Le président colombien Petro dénonce une fraude électorale avant la transition
Le président sortant de la Colombie, Gustavo Petro, a réitéré ses accusations de fraude électorale concernant l'élection présidentielle de juin, remettant en question la légitimité de son successeur, Abelardo de la Espriella. Petro affirme que des manipulations électroniques ont altéré les feuilles de résultats lors de leur transmission à l'agence électorale nationale, évoquant une ingérence étrangère et un manque de transparence des données.
Les autorités électorales colombiennes et les observateurs internationaux ont rejeté ces allégations de fraude, confirmant la victoire de de la Espriella sur l'allié politique de Petro par une marge nette. Alors que le président élu, de tendance conservatrice, doit être investi prochainement, ces accusations pourraient influencer la perception publique et exacerber les divisions politiques au sein du pays.

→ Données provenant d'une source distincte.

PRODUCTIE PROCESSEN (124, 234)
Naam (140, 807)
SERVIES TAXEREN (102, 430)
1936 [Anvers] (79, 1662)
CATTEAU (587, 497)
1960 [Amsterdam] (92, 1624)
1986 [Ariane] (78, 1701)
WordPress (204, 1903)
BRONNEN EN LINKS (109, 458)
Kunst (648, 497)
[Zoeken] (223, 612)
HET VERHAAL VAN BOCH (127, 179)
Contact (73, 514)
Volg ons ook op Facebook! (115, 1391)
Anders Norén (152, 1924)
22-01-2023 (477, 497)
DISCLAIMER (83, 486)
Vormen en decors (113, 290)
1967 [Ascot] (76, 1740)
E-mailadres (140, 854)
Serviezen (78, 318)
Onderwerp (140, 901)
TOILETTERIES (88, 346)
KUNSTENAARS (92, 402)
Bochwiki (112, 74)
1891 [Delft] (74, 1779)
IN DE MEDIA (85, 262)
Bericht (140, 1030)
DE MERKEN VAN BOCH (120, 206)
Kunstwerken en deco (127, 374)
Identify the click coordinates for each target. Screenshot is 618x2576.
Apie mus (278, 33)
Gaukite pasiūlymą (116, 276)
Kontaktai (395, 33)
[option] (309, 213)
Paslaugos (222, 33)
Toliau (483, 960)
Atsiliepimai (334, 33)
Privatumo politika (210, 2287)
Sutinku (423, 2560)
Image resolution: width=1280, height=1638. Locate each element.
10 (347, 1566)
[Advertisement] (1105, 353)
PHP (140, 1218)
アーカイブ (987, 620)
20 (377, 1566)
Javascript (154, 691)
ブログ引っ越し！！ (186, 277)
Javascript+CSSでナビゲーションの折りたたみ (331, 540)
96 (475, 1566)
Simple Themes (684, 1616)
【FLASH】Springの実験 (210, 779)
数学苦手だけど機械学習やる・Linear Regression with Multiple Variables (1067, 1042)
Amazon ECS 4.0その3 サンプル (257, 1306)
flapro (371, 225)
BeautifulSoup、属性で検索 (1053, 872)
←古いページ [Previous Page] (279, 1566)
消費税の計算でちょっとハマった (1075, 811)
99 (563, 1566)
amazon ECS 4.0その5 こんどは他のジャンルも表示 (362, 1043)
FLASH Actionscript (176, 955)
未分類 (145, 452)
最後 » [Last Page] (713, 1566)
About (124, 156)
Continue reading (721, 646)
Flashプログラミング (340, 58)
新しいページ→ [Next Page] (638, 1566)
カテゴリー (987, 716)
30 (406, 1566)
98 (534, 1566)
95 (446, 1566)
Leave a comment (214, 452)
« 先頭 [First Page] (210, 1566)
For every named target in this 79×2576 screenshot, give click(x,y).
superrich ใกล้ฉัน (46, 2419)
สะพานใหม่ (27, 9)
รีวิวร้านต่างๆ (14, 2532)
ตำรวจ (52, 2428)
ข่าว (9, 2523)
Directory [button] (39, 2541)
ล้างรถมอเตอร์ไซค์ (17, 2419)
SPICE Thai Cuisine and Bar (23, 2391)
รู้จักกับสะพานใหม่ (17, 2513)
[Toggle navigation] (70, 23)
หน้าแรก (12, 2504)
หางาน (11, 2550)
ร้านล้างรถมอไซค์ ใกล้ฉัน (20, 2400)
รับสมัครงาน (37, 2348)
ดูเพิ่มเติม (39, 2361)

Le mandat de Petro, marqué par des relations tendues avec les États-Unis, se termine sous un nuage d'accusations de l'administration Trump concernant des affiliations présumées au trafic de drogue. Petro a d'ores et déjà exprimé ses inquiétudes quant à de potentielles menaces d'extradition une fois qu'il assumera un rôle dans l'opposition, appelant à des manifestations publiques pour contester le paysage politique actuel.